M. Corbiere est content de savoir que SKG aura la chance de croitre et de prendre son envol, mais il est aussi un peu inquiet. «Il y a encore du colonialisme qui s’attache au projet. Par exemple, le nom de Centre de découverte Anishinabek sonne comme un nom de musée et ne reflète pas vraiment la culture anichinabée. De plus, si on avait eu la chance de créer ce projet dans les années où Shingwauk a expliqué sa vision, on aurait pu construire une base académique pour nos archives, nos écrits. Mais comme cela ne s’est pas produit, on doit commencer à neuf. Je m’attends à ce que ce soit un peu difficile au début pour SKG, mais avec une personne forte à la tête du projet, qui est sur la même longueur d’onde que le reste de son groupe, on devrait avoir une bonne chance d’avoir le soutien dont on a besoin pour ne pas échouer», résume-t-il.
Plusieurs évènements d’ouverture prévus
Selon Ken Hernden, qui a travaillé à ce projet d’envergure à titre de directeur de recherche et développement, «SKG voulait se doter d’une institution qui serait enracinée dans l’enseignement culturel. Le désir des Premières Nations de se réapproprier l’éducation avait été clairement énoncé en 1972 dans la politique du National Indian Brotherhood Assembly of First Nation sur la souveraineté autochtone sur l’éducation», rappelle-t-il.

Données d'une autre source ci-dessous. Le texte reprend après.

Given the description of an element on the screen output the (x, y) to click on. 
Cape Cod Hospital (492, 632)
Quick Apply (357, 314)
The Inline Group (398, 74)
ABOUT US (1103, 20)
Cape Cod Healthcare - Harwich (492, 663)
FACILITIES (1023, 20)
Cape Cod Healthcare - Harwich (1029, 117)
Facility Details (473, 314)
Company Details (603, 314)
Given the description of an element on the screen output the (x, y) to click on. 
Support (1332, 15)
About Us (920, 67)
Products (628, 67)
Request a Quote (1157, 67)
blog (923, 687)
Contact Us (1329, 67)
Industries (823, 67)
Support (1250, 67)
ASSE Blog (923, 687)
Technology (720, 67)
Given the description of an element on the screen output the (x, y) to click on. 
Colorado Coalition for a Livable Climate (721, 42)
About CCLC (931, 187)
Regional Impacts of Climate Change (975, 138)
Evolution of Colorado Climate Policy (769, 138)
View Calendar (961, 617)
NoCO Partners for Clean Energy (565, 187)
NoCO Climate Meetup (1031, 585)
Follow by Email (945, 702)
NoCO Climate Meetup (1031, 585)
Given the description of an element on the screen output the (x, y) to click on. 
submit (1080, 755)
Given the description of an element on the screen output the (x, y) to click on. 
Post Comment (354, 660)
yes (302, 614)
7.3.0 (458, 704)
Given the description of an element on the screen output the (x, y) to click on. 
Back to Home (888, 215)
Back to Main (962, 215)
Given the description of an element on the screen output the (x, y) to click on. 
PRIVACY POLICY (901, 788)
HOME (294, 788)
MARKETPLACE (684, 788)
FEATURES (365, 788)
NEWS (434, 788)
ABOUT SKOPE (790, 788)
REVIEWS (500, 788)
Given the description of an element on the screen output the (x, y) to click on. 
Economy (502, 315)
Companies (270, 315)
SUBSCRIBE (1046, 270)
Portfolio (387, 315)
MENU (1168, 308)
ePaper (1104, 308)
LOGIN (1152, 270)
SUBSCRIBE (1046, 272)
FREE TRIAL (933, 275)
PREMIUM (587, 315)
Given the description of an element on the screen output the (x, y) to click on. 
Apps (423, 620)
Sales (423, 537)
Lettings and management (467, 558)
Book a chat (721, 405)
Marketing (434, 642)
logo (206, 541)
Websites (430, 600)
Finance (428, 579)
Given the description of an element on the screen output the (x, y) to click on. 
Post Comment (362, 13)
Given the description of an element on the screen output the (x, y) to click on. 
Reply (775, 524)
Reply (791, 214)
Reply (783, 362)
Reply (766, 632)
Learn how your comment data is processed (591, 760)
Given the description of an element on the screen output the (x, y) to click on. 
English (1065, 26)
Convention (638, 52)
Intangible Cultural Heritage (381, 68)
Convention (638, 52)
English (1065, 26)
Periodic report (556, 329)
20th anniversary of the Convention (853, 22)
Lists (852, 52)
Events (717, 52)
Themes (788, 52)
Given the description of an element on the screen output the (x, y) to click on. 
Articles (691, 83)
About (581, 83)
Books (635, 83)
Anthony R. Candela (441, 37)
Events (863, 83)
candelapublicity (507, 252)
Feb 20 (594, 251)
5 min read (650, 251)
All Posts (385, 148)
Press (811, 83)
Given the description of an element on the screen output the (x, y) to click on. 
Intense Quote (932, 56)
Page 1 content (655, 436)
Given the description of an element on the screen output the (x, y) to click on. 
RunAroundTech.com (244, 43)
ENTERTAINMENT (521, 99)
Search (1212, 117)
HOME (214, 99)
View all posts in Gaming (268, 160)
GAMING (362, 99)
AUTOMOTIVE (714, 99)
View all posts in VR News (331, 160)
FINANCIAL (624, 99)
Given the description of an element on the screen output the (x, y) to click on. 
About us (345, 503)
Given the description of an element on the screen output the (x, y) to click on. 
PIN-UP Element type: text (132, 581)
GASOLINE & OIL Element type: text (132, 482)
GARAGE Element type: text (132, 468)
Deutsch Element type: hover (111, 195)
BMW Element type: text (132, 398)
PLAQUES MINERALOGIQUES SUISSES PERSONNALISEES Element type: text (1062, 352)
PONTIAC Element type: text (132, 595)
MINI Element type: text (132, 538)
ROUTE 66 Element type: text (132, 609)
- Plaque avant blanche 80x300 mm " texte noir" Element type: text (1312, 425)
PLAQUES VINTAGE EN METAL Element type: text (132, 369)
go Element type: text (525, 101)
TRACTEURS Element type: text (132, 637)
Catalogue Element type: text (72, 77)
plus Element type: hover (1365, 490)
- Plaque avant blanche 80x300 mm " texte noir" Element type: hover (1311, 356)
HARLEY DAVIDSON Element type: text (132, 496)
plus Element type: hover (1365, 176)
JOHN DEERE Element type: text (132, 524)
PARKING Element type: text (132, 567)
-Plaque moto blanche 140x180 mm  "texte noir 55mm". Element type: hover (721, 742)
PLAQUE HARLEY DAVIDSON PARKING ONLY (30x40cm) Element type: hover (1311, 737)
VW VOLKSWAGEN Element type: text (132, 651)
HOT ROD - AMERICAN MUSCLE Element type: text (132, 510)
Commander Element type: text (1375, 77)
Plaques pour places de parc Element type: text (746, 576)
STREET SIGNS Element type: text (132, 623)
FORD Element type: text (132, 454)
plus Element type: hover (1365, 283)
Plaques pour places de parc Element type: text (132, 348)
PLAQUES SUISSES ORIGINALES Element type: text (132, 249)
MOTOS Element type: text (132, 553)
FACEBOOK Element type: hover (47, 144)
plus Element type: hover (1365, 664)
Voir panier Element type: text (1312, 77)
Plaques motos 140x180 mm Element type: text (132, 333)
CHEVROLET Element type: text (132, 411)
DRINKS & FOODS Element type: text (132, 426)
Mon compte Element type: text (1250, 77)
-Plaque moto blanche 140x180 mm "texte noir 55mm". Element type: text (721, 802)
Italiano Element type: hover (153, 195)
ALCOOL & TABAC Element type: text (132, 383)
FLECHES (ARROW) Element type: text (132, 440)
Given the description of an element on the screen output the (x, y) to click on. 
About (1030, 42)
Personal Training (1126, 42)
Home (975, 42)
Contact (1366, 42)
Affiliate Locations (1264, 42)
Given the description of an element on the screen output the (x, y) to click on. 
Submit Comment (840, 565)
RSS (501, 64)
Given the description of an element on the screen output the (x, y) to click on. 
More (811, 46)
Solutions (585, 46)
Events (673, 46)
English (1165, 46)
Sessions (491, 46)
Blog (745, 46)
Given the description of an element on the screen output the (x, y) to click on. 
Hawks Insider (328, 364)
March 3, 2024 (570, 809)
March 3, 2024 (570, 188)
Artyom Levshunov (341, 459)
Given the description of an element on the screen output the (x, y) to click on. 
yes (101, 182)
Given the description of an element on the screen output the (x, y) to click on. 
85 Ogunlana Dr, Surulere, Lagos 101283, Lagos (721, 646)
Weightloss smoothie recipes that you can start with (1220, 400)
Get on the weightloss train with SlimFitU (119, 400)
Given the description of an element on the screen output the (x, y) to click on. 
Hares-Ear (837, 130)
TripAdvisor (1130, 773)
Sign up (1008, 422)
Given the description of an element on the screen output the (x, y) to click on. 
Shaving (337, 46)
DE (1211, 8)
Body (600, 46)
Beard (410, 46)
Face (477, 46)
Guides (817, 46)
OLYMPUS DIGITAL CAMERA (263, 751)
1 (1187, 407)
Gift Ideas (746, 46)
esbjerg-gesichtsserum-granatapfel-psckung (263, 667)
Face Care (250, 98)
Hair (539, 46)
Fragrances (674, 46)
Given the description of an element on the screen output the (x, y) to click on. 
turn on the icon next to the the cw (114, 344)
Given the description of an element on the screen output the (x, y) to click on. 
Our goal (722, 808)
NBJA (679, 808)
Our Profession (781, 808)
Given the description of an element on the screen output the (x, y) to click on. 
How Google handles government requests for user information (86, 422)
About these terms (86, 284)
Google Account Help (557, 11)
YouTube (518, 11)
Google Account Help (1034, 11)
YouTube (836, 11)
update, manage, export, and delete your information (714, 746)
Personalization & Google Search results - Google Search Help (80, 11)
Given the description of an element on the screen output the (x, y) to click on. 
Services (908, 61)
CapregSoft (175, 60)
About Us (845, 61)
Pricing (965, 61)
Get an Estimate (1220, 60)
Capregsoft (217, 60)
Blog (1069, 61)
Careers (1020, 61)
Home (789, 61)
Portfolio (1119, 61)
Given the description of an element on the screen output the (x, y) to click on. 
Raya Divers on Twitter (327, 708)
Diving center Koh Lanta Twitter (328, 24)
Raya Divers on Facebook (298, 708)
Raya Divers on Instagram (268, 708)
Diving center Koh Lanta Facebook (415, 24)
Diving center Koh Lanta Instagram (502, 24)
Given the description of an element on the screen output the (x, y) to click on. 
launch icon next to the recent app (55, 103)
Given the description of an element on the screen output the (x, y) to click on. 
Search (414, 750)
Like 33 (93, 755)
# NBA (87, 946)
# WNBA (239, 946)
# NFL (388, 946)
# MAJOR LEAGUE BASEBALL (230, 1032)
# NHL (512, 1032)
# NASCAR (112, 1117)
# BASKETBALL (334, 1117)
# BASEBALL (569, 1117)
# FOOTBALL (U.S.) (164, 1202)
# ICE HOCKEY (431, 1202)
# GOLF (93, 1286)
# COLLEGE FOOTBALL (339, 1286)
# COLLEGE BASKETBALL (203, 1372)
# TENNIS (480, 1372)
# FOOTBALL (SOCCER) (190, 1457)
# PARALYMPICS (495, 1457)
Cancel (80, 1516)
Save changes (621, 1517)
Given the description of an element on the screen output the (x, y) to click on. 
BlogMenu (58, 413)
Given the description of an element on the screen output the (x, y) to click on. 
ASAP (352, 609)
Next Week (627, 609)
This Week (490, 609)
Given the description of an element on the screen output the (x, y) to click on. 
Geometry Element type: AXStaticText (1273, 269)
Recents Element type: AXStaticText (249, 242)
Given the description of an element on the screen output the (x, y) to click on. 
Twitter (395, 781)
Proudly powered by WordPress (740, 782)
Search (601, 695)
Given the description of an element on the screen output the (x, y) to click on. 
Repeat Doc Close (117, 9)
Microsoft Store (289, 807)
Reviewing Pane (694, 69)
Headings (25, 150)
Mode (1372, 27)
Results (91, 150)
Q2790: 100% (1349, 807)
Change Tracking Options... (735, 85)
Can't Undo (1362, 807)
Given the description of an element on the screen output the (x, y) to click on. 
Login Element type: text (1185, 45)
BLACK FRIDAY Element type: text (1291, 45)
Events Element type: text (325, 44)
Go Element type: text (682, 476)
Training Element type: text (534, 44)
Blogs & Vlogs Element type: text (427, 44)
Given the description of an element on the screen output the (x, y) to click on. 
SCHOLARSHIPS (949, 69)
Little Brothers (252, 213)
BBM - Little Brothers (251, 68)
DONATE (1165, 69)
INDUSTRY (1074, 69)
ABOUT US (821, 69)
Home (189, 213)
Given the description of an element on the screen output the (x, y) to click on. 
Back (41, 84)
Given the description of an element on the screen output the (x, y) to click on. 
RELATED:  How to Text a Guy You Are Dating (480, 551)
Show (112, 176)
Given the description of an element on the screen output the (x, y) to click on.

Mitch Case œuvre depuis 2015 à la souveraineté anichinabée, non seulement dans sa fonction de directeur des services aux étudiants, mais aussi à titre de membre autochtone actif dans l’épanouissement de cette université et, par extension, de sa communauté.
«Ça fait presque 200 ans que Shingwaukonse a parlé de sa vision pour la première fois. Depuis combien de temps cette vision est-elle volée, corrompue et transformée en quelque chose qui n’est pas ce dont il avait parlé? Depuis les années 1970, nous luttons pour réclamer nos droits», affirme-t-il avec révolte.
«Tout ce travail de réaffirmation, ce mouvement pour que les Anichinabés reprennent le contrôle de leur éducation, il se fait dans ce contexte, il est enraciné dans une croyance ferme en la souveraineté anichinabée. C’est une période vraiment excitante», nuance Mitch Case.
L’institution Shingwauk Kinoomaage Gamig compte tenir plusieurs évènements pour souligner l’ouverture du Centre de découverte Anishinabek, dont des cérémonies protocolaires spécifiques à la culture.
Durant l’été 2020, plusieurs journées portes ouvertes permettront aux curieux de venir se familiariser avec les lieux. «On veut inviter les gens à venir voir ce qu’on fait, qui l’on est, et ce qu’on prévoit faire au cours des prochaines années», propose Mitch Case.
Conçu par la firme d’architecture Two Row Architects, l’édifice en forme de maison longue arborera un toit fait d’épicéa, un élément unique du Centre de découverte Anishinabek. Le long toit en forme de dôme s’inspire du modèle des pavillons d’enseignements traditionnels des communautés anishinabées.